Extrait du document |
N° 90, mai 2013

L’histoire de l’artisanat du bijou
en Iran antique


Afsaneh Pourmazaheri, Esfandiar Esfandi


L’Iran est géologiquement situé sur l’une des plus importantes ceintures minérales au monde. Son sol est à ce titre particulièrement riche en métaux précieux, ce qui n’a pas été sans influencer son histoire plurimillénaire. Cette richesse explique ses progrès rapides, depuis le sixième millénaire av. J.-C., dans le domaine de l’industrie du métal et dans l’art de la joaillerie à base de métaux précieux. La technique iranienne hors pair du traitement artisanal de la pierre faisait à l’époque envie aux plus grandes civilisations, égyptienne, babylonienne et indienne. La fameuse statue du bouc ailé, la coupe dorée de la légende de vie, retrouvées sur le site archéologique de Marlik et les dizaines de chefs-d’œuvre trouvés à Hassanlou, Tel-Eblis et Bampur illustrent la position artistique des Iraniens pour ce qui est de l’art du métal.

Extrait de données |

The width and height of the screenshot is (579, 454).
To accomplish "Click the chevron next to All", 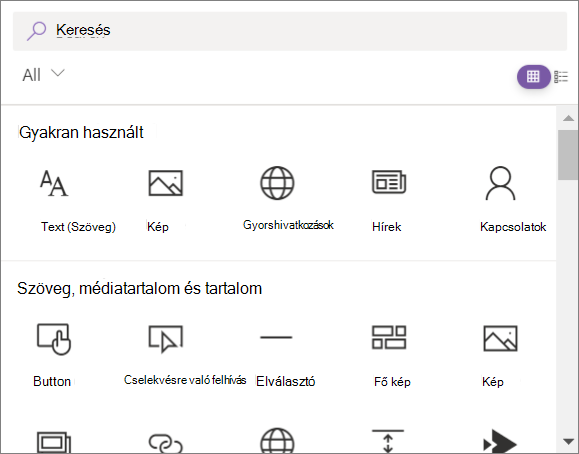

Exercice écrit | Reprenez sous forme de liste le paragraphe du texte sur l'artisanat du bijou en Iran antique qui commence par « L’Iran est géologiquement situé », en gardant ses faits principaux.

Résultat de l'exercice |
- L'Iran se trouve sur l'une des plus importantes ceintures minérales du monde, et son sol est particulièrement riche en métaux précieux.
- Cette richesse a influencé son histoire. Elle explique ses progrès rapides dans l'industrie du métal et la joaillerie en métaux précieux depuis le sixième millénaire av. J.-C.
- Les grandes civilisations égyptienne, babylonienne et indienne enviaient la technique iranienne de traitement artisanal de la pierre.
- Plusieurs pièces illustrent la position artistique des Iraniens dans l'art du métal. Il s'agit de la statue du bouc ailé et de la coupe dorée de la légende de vie, retrouvées à Marlik, ainsi que de dizaines de chefs-d'œuvre trouvés à Hassanlou, Tel-Eblis et Bampur.